As I proceeded to eat, drink and be merry, I noticed that money makes things taste better. For example: one of the selections was a quail egg. Yes, a quail's egg yolk sitting in it's embryonic fluid in a half shell. Tipsy from champagne as I was, I was not about to slurp down a salmonella surprise. Musharruf sensed my disgust and replied, "It has truffle oil in it." The correct response to this is, "So? That is still nasty." The +money response is, "Truffle oil? Let me at it!!" I respectively declined the offer just in time to get out of the way as people of all ages and backgrounds leapt at the not-quite-a-bird. Gross. But I had plenty of other food to keep me happy. Everything was delicious but my favorite was the crab cake. Delectable.

Since this was the soft open, the chef came out of the kitchen, made a speech and mingled. As I started to approach him to congratulate him on his food, I spied with my eagle eye some servers laying out desserts in the back room. Compliments...chocolate...like I even weighed it. I RAN to the back and saw desserts of all sorts: Palmer House brownie, creme brulee, lemon bar, chocolate mousse thingie, something apple...I don't know. I just remember coming to at my table with a tray of desserts. They weren't all for me (in theory); I let my friends have some (one. To split).
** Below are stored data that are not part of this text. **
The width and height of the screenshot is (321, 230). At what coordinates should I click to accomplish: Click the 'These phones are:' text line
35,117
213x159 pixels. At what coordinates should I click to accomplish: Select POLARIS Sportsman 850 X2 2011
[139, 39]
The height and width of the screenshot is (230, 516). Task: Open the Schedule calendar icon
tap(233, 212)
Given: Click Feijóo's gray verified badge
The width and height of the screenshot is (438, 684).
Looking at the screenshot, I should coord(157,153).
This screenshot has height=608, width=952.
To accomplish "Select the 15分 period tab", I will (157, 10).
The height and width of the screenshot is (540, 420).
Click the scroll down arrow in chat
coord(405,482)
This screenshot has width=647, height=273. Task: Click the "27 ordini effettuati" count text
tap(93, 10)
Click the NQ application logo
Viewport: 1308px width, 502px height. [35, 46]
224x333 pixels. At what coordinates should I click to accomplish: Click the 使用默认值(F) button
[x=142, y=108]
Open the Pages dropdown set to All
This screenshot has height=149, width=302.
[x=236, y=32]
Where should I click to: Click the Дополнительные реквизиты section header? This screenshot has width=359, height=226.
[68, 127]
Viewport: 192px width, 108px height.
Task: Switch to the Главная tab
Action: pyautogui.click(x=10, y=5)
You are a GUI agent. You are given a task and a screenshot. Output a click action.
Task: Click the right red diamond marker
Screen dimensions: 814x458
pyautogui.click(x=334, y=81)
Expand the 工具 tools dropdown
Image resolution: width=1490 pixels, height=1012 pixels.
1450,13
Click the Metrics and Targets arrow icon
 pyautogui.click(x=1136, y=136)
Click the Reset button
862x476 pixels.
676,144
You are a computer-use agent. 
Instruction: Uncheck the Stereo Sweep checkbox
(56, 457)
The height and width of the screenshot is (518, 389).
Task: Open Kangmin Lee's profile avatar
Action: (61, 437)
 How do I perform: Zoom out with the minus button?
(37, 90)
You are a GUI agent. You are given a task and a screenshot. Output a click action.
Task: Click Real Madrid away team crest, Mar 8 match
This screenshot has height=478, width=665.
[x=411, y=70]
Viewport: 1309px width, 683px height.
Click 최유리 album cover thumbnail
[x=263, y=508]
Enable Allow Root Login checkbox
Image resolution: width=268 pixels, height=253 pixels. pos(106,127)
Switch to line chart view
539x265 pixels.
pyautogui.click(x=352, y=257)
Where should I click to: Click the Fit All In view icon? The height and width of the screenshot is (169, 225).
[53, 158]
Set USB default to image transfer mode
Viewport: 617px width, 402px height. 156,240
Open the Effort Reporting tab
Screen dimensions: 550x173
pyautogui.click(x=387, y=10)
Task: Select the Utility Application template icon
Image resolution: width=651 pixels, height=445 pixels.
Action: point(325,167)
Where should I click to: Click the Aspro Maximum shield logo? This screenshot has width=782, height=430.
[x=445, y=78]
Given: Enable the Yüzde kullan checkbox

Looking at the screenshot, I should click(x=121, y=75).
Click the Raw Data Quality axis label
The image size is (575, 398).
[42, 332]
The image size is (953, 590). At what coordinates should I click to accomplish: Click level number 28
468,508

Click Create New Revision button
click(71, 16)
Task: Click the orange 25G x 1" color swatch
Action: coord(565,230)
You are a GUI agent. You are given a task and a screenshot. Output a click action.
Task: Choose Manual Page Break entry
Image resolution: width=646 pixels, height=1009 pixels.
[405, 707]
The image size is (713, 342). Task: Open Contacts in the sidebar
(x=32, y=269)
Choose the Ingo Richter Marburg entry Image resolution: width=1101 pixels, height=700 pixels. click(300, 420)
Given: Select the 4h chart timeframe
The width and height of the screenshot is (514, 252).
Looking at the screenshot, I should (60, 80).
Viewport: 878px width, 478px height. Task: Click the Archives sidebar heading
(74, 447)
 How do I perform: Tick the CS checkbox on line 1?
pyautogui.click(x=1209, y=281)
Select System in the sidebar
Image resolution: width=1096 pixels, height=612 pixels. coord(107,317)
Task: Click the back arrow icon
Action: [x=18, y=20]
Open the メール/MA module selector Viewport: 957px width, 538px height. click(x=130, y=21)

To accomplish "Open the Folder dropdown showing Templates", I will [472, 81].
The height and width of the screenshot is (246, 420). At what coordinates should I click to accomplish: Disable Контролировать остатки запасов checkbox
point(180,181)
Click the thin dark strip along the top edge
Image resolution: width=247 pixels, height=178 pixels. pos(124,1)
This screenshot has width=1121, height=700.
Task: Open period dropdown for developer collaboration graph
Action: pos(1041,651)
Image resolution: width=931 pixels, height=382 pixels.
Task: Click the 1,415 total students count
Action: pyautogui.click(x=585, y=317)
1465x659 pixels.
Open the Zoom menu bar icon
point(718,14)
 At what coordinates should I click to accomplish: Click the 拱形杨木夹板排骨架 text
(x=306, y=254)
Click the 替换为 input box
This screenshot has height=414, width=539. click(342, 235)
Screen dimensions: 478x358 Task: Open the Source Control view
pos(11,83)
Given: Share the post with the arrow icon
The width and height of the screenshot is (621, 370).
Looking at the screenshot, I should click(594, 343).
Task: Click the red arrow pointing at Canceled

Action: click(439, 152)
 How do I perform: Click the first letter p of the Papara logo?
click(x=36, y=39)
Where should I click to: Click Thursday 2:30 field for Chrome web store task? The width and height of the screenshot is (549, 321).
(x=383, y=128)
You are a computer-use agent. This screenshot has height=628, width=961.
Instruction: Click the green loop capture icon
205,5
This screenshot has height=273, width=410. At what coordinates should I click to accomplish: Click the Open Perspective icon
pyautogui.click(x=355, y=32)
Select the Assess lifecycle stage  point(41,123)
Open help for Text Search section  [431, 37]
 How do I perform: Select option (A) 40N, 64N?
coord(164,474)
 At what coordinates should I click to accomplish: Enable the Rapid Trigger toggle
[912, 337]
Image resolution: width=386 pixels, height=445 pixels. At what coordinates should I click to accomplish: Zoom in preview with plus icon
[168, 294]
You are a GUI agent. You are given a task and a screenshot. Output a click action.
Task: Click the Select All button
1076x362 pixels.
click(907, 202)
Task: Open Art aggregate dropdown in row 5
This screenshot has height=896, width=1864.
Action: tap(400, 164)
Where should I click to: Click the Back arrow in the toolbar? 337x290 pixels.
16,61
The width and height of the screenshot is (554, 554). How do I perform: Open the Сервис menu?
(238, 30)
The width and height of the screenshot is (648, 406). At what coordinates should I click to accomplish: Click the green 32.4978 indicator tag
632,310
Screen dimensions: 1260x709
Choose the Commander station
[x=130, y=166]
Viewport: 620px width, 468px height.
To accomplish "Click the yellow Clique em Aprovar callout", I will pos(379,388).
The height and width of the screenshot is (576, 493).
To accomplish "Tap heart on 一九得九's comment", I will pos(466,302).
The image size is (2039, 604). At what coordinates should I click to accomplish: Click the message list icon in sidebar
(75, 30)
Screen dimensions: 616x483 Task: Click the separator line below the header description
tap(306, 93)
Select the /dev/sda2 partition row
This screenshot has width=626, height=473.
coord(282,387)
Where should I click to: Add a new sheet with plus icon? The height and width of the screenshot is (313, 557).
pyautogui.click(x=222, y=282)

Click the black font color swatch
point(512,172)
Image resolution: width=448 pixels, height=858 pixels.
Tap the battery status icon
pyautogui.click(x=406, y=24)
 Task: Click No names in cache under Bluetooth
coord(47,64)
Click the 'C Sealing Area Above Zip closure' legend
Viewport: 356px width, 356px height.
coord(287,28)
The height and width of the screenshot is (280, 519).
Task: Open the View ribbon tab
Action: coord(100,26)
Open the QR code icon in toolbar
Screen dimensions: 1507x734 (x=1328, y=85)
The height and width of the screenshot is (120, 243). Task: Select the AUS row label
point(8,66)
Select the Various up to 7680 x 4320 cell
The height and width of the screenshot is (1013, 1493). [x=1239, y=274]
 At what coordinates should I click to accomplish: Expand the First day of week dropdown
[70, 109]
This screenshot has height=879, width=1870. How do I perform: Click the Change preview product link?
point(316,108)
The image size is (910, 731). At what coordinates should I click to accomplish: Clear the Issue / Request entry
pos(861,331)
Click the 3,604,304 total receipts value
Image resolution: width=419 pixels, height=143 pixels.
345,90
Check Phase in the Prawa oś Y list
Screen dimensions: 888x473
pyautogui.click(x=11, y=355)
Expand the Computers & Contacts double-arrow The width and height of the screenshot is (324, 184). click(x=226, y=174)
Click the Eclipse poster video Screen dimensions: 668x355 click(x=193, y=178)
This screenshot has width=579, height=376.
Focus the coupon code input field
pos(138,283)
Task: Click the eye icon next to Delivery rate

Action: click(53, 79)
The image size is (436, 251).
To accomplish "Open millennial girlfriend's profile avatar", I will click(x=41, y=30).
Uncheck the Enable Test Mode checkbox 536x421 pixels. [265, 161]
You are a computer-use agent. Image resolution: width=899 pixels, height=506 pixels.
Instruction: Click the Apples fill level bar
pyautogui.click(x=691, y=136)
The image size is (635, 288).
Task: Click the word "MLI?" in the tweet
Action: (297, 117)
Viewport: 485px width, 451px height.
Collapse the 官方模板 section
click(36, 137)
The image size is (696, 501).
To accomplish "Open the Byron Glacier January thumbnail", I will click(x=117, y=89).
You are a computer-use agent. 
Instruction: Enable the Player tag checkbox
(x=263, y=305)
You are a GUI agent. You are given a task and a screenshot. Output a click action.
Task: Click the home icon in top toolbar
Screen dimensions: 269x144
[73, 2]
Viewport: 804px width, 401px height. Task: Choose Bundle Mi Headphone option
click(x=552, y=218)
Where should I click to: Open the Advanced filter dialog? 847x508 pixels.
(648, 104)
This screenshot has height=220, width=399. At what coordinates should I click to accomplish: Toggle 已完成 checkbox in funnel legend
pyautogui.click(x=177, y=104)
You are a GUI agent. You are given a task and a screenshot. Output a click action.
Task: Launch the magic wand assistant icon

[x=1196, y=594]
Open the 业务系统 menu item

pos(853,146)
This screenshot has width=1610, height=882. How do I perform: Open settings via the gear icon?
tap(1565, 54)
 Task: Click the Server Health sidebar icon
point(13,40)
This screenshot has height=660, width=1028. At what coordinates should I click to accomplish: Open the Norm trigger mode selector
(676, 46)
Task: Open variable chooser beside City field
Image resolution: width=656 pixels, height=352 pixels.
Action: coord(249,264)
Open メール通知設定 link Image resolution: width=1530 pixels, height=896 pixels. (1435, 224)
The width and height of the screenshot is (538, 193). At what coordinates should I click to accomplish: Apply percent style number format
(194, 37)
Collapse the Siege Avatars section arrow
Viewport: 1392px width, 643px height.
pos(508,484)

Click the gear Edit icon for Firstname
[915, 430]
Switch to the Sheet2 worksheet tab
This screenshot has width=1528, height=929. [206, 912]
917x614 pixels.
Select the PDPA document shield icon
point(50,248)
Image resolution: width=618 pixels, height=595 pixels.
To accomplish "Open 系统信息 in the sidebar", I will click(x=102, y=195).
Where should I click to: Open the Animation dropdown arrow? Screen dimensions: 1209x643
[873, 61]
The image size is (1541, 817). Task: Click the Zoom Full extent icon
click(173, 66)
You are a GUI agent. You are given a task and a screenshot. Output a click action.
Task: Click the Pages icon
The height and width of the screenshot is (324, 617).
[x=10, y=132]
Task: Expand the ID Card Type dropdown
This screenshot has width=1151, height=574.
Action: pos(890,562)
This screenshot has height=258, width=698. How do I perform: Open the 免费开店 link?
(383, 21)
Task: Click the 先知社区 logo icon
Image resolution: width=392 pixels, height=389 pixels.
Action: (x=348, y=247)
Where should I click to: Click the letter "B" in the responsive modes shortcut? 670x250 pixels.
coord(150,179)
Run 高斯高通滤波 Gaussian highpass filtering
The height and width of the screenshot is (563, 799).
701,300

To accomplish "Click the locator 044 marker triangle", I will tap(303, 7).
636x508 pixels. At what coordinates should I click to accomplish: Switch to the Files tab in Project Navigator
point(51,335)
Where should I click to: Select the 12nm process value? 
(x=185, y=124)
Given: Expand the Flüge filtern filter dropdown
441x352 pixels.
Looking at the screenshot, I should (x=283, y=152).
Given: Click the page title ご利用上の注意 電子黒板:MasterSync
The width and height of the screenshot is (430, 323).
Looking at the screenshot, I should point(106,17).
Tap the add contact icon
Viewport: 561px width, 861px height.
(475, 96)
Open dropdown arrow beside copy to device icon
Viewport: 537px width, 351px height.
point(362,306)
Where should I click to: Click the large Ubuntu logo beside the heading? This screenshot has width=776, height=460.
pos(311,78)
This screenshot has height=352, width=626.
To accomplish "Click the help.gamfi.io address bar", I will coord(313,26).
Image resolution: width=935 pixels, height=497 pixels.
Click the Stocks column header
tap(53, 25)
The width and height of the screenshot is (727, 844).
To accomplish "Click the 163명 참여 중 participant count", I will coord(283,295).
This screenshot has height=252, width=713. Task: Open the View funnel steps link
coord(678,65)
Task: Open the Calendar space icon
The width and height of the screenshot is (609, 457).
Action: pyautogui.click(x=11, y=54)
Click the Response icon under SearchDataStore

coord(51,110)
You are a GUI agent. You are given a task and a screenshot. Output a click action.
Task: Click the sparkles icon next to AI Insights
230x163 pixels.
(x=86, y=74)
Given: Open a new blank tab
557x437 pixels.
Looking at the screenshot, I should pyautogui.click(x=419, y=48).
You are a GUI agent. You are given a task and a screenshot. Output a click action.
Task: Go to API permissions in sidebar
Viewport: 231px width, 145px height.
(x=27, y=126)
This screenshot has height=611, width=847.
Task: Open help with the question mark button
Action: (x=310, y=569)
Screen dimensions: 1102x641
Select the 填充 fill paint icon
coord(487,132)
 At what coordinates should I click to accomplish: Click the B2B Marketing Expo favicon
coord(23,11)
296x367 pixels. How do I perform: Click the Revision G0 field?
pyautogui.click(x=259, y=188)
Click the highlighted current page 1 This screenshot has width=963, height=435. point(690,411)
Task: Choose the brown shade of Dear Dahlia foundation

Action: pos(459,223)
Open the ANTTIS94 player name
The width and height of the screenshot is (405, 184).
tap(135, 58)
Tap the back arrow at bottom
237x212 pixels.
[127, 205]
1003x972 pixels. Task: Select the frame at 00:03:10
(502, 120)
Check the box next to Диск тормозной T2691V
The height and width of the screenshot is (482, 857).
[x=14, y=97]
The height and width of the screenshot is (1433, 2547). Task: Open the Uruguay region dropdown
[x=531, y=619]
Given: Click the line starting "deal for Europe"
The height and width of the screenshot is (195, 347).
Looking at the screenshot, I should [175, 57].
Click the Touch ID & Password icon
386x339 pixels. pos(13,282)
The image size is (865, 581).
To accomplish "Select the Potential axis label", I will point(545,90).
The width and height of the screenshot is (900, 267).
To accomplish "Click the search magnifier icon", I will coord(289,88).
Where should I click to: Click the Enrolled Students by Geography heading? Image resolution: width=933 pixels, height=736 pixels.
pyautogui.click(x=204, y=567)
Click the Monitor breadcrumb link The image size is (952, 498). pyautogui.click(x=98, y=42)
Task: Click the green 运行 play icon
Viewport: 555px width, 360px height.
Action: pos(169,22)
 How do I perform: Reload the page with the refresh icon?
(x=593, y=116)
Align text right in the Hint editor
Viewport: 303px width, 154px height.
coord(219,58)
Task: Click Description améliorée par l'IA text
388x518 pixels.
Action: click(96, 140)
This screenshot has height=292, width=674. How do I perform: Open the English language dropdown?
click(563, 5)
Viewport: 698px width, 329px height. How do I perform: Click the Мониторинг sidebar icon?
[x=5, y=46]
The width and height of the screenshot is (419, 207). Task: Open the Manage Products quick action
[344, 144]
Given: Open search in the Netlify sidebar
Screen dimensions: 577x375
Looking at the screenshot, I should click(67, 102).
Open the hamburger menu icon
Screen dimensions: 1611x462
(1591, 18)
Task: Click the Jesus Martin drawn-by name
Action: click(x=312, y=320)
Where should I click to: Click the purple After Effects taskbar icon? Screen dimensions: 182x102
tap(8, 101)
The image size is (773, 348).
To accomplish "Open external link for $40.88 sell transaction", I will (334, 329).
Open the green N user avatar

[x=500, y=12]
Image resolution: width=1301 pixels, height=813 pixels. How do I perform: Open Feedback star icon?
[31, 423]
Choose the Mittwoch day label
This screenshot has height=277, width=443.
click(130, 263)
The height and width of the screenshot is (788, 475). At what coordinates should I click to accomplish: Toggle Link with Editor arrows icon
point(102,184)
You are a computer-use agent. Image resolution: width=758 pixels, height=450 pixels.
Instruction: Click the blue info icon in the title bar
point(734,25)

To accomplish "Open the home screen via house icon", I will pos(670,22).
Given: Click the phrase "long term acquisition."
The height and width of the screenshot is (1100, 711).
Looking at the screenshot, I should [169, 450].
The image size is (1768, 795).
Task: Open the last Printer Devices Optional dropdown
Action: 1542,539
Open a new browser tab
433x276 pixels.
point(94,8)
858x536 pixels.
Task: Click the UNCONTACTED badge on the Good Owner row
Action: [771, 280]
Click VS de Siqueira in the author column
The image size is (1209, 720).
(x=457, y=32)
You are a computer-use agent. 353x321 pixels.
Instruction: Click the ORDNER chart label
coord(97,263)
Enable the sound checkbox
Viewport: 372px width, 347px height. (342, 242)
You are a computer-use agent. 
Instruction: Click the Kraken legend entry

As a paying customer, I don't know how I'd feel about this place. As a soft open invitee, I was GREATLY impressed.

Hopleaf Bar



5148 N Clark St
Chicago, IL 60640
(773) 334-9851

Knowing how packed Hopleaf is now, I am psyched that I discovered this place pre-Check, Please! (it loses something if you can't hear the lilt of "Check") because crowds make me crazy and crazy makes me cut folks and that's no fun - for the victim. Anywhoo - this place is truth!

Each time I come here is an exercise in gluttony. I suppose I shouldn't revel such tawdry details, but they are true. I came upon Hopleaf in a rather auspicious way. Some of my college friends were in town and they told me about a fabled Belgian beer garden in Andersonville. Really? In Andersonville? I'll check it out. The cab dropped us off a few blocks away and I looked to the left and right. On one side of the street was a garage/laundry/sweatshop/mob cover of some kind. On the other side was a leather bar. Immediately, I thought that my friends had played a cruel joke on me but our fearless leader implored us to move onward.

We walked a few blocks and arrived at our destination. Since this was a pre-Check, Please! event, we didn't have to wait long. But our wait wasn't that bad because we went upstairs and started drinking. And then we came downstairs and started drinking. And the we ordered food and started drinking. And then we unbuckled our belts, leaned back and started drinking. My friends stuck to the tried and true European goodies. I like variety, so I wandered from old school European to classic Belgian to fruity cherry to smoky chocolate to lagers to porters to ales to stouts. It was exciting and intoxicating (*rimshot*) to experience such great beers. Then we got in a cab, went to Lincoln Park and hit on college coeds. Yeah. Not one of my finer moments.

Another not-so-fine-moment of pure gluttony at Hopleaf: the mussels. I went there (again, pre-Check, Please!) with three other guys. We ordered the mussels for two. The waitress erroneously thought we needed two buckets. No. We needed four. And sausage. And cheese. And lots of beer. Just when I thought the evening couldn't get any more disgusting, two of my party DRANK the mussel bucket juice. I was shocked and sickened into sobriety. Surprisingly, one of them threw up.

Hopleaf: great food, amazing beer, poor choices.